Imparare dagli errori: i lavoratori autonomi e i lavori in quota

Esempi di infortuni di lavoratori autonomi nei lavori in quota e su coperture. Infortuni nella sostituzione dei canali di gronda, nella manutenzione su un tetto e nel taglio di alberi ad alto fusto. Normativa e obblighi dei lavoratori autonomi.

 
Brescia, 13 Set – Come abbiamo più volte ripetuto su PuntoSicuro ci sono alcuni settori lavorativi - ad esempio i settori delle costruzioni, dei trasporti e dell’agricoltura - in cui è aumentato negli anni il numero di lavoratori autonomi.
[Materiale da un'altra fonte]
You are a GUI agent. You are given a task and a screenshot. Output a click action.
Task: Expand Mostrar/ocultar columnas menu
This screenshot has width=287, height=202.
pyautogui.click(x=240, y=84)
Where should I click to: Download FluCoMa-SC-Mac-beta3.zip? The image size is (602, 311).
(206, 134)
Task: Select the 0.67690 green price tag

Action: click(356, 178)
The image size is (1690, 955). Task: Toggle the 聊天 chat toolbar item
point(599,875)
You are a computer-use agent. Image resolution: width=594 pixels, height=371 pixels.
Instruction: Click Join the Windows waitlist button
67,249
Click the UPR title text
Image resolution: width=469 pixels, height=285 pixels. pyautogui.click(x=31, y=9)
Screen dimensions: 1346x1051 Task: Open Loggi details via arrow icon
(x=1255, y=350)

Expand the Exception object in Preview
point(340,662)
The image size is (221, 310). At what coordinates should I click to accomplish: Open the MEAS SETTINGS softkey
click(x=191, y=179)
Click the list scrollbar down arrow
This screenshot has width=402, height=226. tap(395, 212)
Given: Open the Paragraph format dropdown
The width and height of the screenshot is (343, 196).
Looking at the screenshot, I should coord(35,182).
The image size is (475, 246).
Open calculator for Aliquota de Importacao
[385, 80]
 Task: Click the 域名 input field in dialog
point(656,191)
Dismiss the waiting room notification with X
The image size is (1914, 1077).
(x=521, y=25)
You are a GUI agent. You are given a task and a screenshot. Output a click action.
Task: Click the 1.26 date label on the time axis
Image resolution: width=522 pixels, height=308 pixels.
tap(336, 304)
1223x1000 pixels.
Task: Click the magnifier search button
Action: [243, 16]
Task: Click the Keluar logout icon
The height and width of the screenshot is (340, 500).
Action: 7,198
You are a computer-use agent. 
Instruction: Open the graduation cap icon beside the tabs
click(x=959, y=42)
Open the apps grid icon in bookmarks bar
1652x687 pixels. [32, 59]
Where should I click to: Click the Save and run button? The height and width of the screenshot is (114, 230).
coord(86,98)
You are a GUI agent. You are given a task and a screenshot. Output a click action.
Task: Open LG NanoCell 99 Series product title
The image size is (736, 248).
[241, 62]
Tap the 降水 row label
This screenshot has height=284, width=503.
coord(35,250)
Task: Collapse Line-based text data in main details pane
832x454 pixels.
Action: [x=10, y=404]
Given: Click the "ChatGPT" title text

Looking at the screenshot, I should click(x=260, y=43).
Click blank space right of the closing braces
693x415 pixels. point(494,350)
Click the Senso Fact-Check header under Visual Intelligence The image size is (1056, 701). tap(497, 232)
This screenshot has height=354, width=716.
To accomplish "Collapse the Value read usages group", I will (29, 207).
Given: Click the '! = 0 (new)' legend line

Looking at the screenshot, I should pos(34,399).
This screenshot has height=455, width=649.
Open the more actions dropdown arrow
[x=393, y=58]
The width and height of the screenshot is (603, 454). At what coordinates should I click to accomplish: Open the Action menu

Una tipologia di lavoratori che spesso è soggetto ad un rischio di infortuni con lesioni invalidanti o mortali maggiore rispetto ad altre categorie. Ed è infatti, partendo da questi presupposti, il D.Lgs. 81/2008 - Testo Unico in materia di tutela della salute e della sicurezza nei luoghi di lavoro – ha previsto (art. 21) una estensione delle tutele anche ai lavoratori autonomi con l’obbligo di utilizzo di dispositivi individuali di protezione e l’impiego di attrezzature sicure e conformi.

 

Torniamo a parlare di questo tema in “Imparare dagli errori”, la rubrica dedicata al racconto e all’analisi degli infortuni, con particolare riferimento, oggi, ai rischi e agli infortuni dei lavoratori autonomi nei lavori in quota e su coperture.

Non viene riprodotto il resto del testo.